In 2004 Gibson said that the British Broadcasting Corporation was anti-American, accusing the BBC of having "a frothing-at-the-mouth anti-Americanism that was obsessive, irrational and dishonest". He also claimed that reporter Andrew Gilligan, who was covering the 2003 Iraq War for BBC Radio 4 in Baghdad, had, "insisted on air that the Iraqi Army was heroically repulsing an incompetent American military".
Gibson's criticisms were rejected by UK regulator Ofcom when it investigated viewer complaints about his item. Ofcom also found that Gibson's broadcast was in violation of several UK television regulations, concluding that Gibson's commentary did not display a "respect for truth", failed to offer the BBC a chance to respond to the allegations, and was based on "false evidence."

Public comments

Gibson as a commentator often attracts criticism.
Following the 2007 SuccessTech Academy shooting in Cleveland, Ohio, on his radio show Gibson commented "I knew the shooter was white. I knew he would have shot himself. Hip-hoppers don't do that. They shoot and move on to shoot again. And I could tell right away because he killed himself. Hip hoppers shooters don't do that. They shoot and move on."
In a 2008 edition of his radio show, Gibson commented on actor Heath Ledger's death the day before. He opened the segment with funeral music and played a clip of Jake Gyllenhaal's famous line "I wish I knew how to quit you" from Ledger's film Brokeback Mountain; and then said "Well, I guess he found out how to quit you." Among other remarks, Gibson called Ledger a "weirdo" with "a serious drug problem". The next day, he addressed outcry over his remarks by saying that they were in the context of jokes he had been making for months about Brokeback Mountain, and that "There's no point in passing up a good joke." Gibson later apologized on his television and radio shows.
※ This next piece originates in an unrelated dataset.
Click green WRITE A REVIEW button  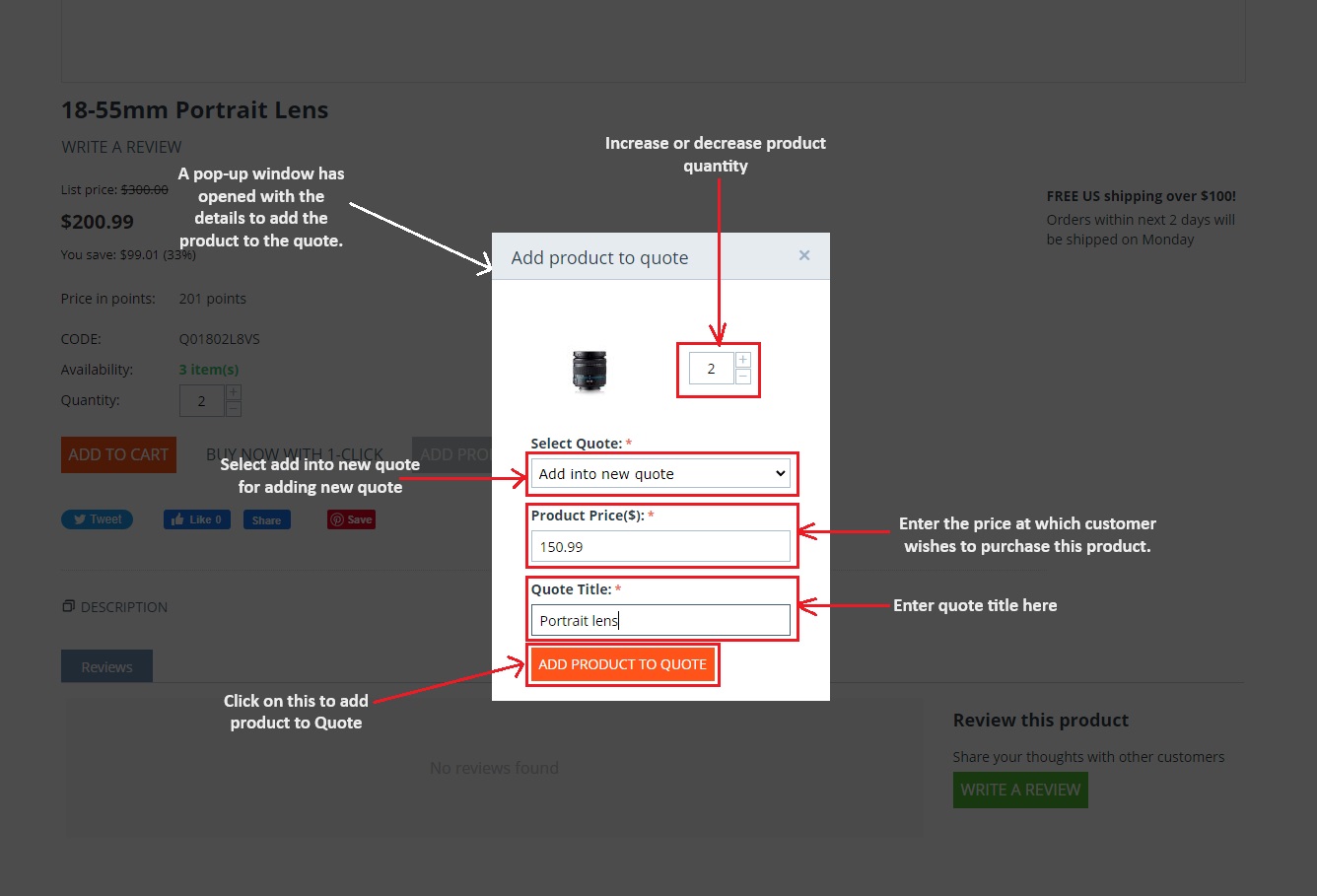click(1020, 791)
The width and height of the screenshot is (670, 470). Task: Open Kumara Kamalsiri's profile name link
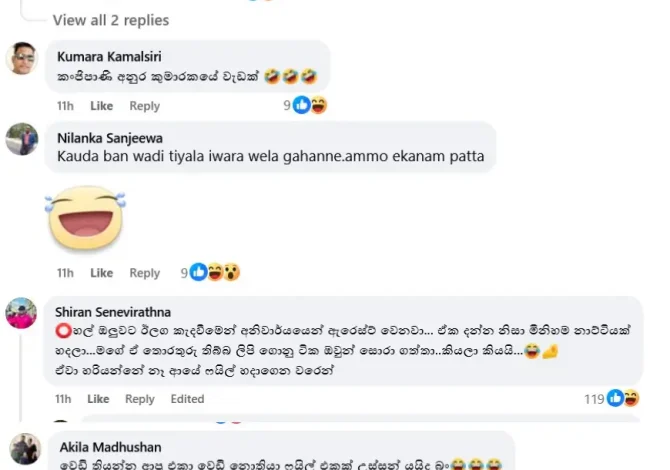[109, 56]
In February 2009, Attorney General Eric Holder had given a speech to Justice Department employees as a part of the observance of Black History Month during which he described the United States as being a "nation of cowards" in its reluctance to discuss racial relations. Gibson criticized Holder's remarks as inappropriate. John Sanders, who at the time was technology reporter for WBAL-TV in Baltimore, then intentionally edited Gibson's remarks which had followed news reports of a monkey who had escaped from a Seattle zoo, making it appear that Gibson had compared Holder to a monkey "with a bright blue scrotum" on Fox. Sanders then posted the altered video on YouTube without a disclaimer that it was a joke. Because of this, the video was widely publicized on news websites, including The Huffington Post, as if it were authentic. Sanders was fired over the video, and Gibson said that the spread of the fake video has had a "personal" impact upon him.